There was stunned silence in the Parade Ground. Rowan relieved the Commandant of command and then relinquished command of the garrison to his 2i/c, Lt. Fess Aaronson, now Capt. Aaronson, the man who carried the initial request for help to the Commandant. Rowan kicked the Commandant again, and who among us would not have done the same? And then he tore the insignia from his sleeves, dropped them and the medals on the Commandant and turned away. He asked that the dead at Messton and beside the track on the way home be buried with respect and all honours and then he simply walked away.
***
The Commandant is in chains in the dungeon, awaiting courtmartial, as he should be. The injured men are finally being taken care of properly and Rowan has slipped out of the garrison, headed for home.
Farran Endelsson
***
Excerpt from private journal of Lt. Fess Aaronson
The Commandant has refused Rowan’s request for urgent assistance for his men at Messton. It is inconceivable, but he has refused it.
I begged him to send the reserve troopers, even though it is virtually certain that there will be no survivors, but he will not. Not even to try & pursue Duke Rollo & avenge our brave men. He will not explain his refusal & has ordered Thom Blunt & Bryn Harssen & myself to have no contact with the garrison as our wounds are treated. We’ve arrived back from Messton, exhausted, injured & distraught with the knowledge that our friends and comrades are surely dead, but we’d certainly expected that they would be afforded the respect, honour and dignity in death that they deserve.
I cannot believe it. He has refused the request. Why would he? It is beyond comprehension.
***
The Commandant has remained steadfast in his refusal to send the backup troops to Messton in spite of all I can say or do. Rowan sent me, as he believed the Commandant would only listen to an officer. But the bastard won’t listen to me. I’ve failed my best friend & I’ve failed the troopers too.
***
Sgt. Crenna Piersson of Den Mellar has returned to the garrison with Tr. Sammi Avensson of Den Tillot & Tr. Thorl Thorsson of Den Col, and the incredible news that many of our men at Messton are still alive.

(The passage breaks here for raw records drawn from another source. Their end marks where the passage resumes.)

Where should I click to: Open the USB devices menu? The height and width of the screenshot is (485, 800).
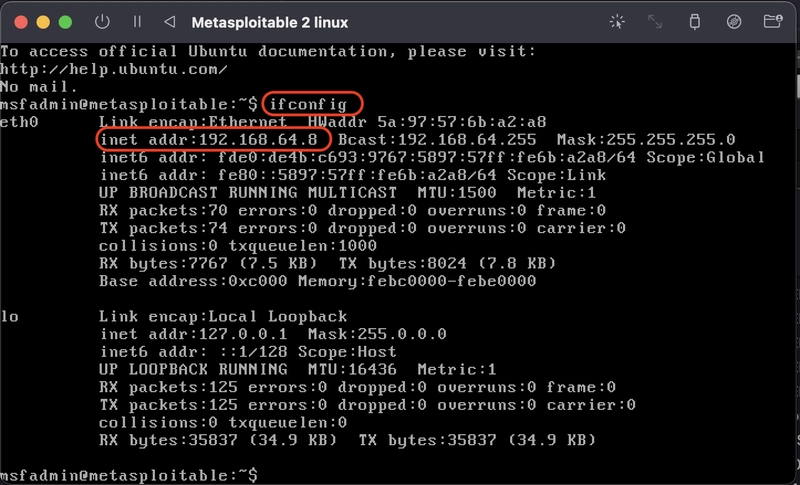pos(694,22)
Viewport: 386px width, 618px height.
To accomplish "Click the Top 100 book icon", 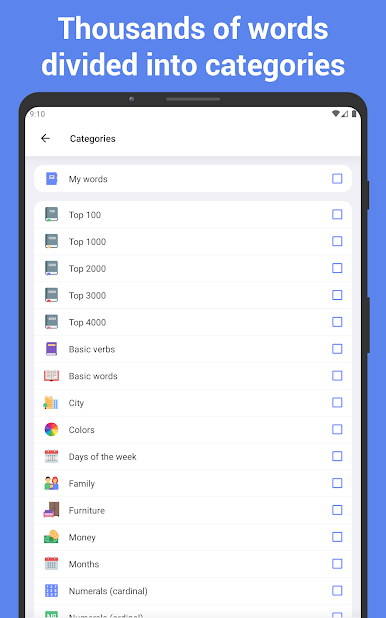I will click(51, 214).
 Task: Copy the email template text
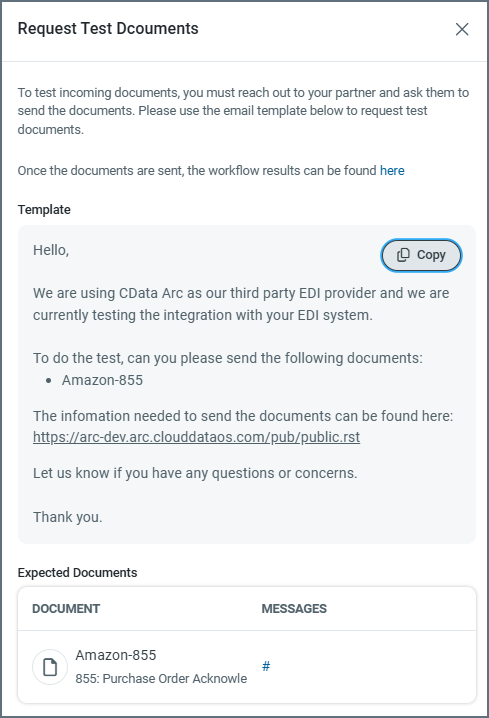pyautogui.click(x=421, y=255)
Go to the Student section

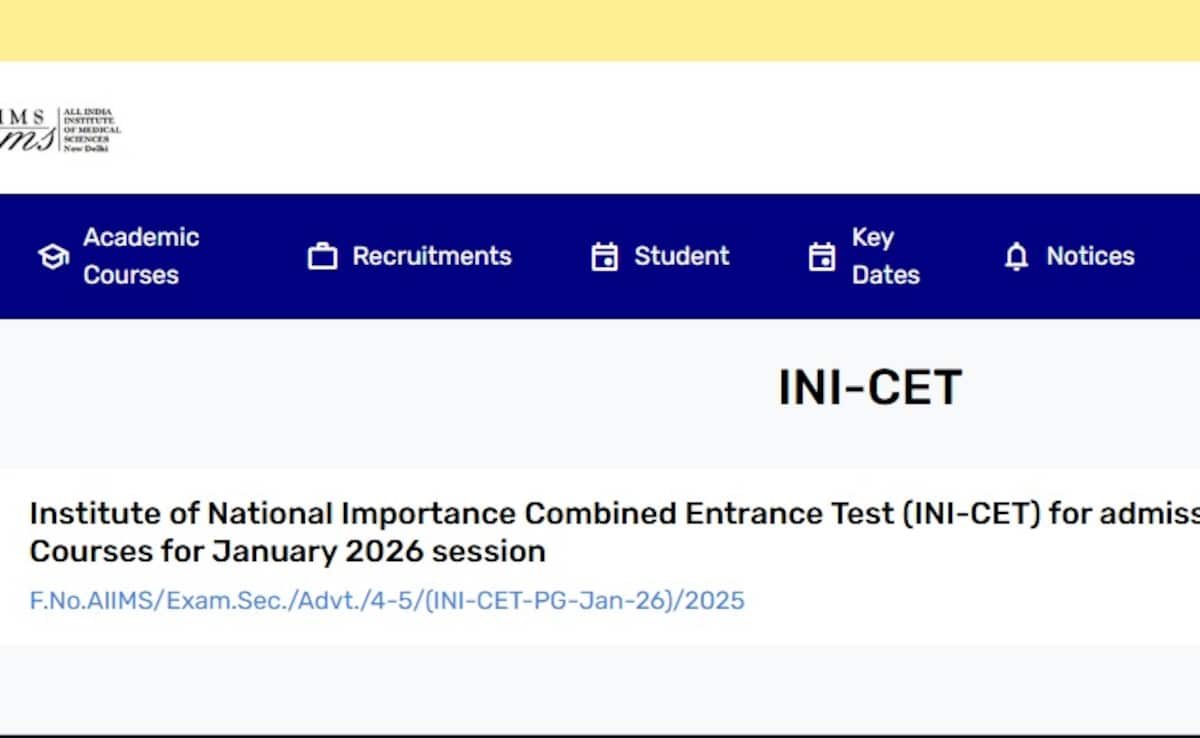pos(681,256)
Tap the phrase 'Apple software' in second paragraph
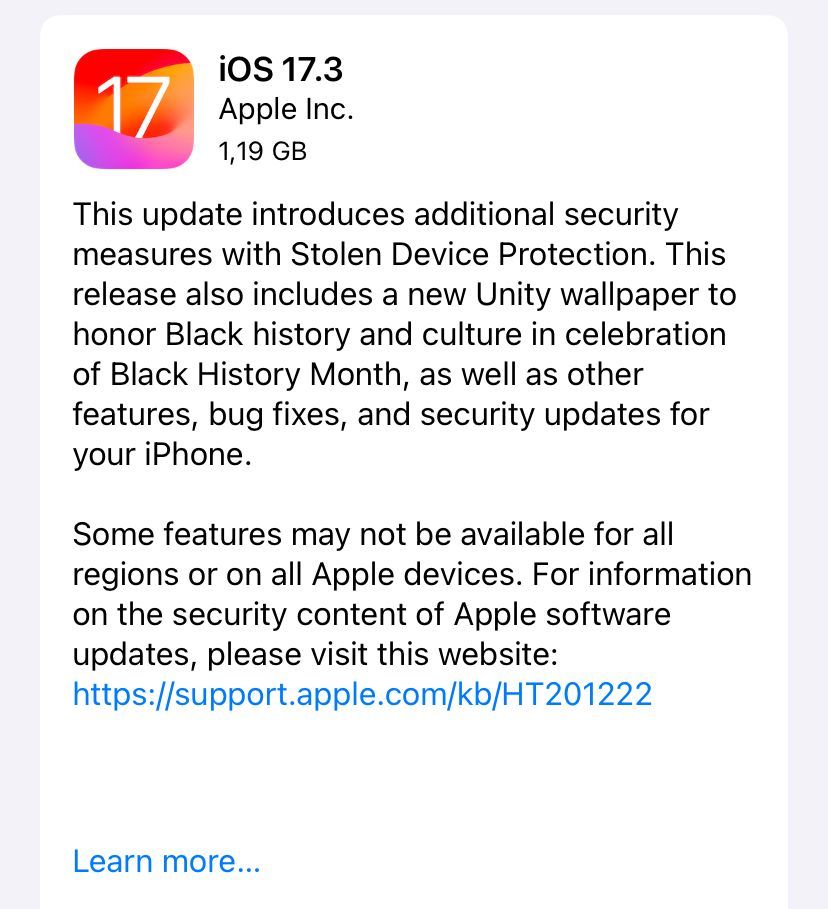 562,615
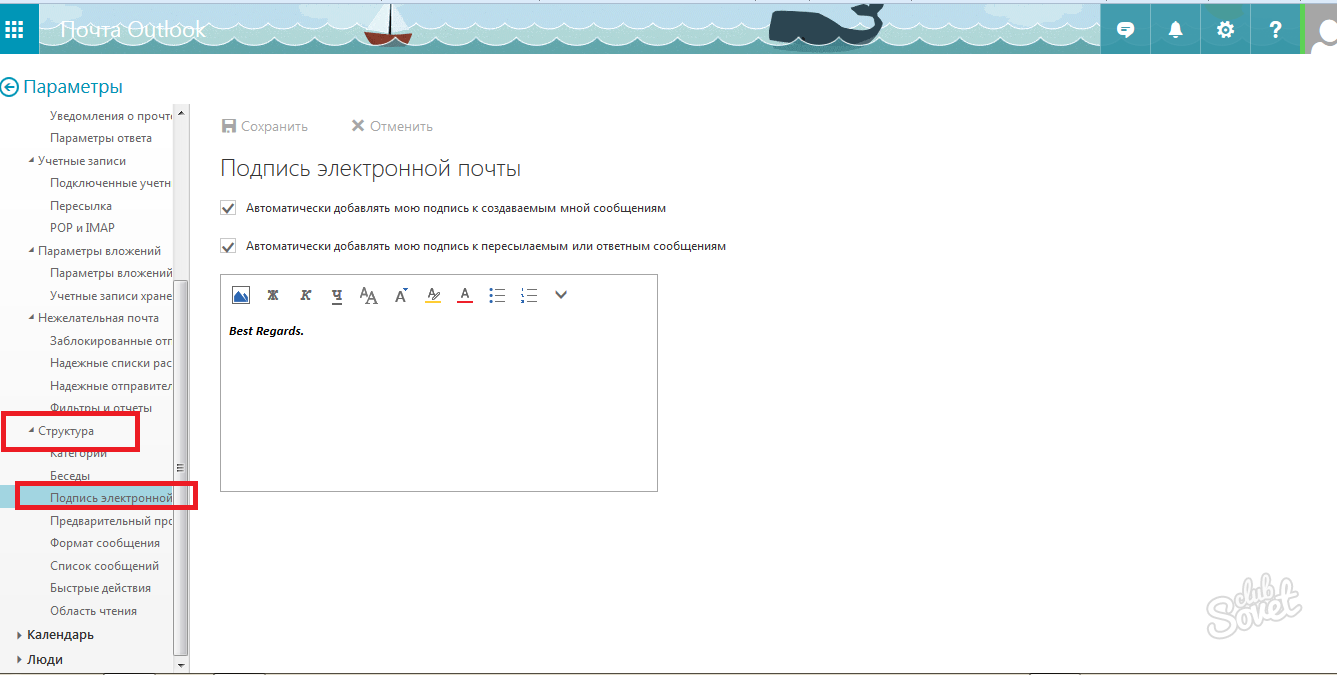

Of course there’ve been deaths from injuries received in the battle, but there’s been no further attack by Duke Rollo’s forces & the man has retreated towards Plait after murdering his own wounded troops. It is as incomprehensible as everything else. Rowan has repeated his request for urgent assistance to our injured men & it seems that he’s taken a small force in pursuit of Rollo, hoping to capture him before he can escape from Wirran. Brave, brave man. He’s injured as all of the men at Messton are, and I fear he and his little troop will not return.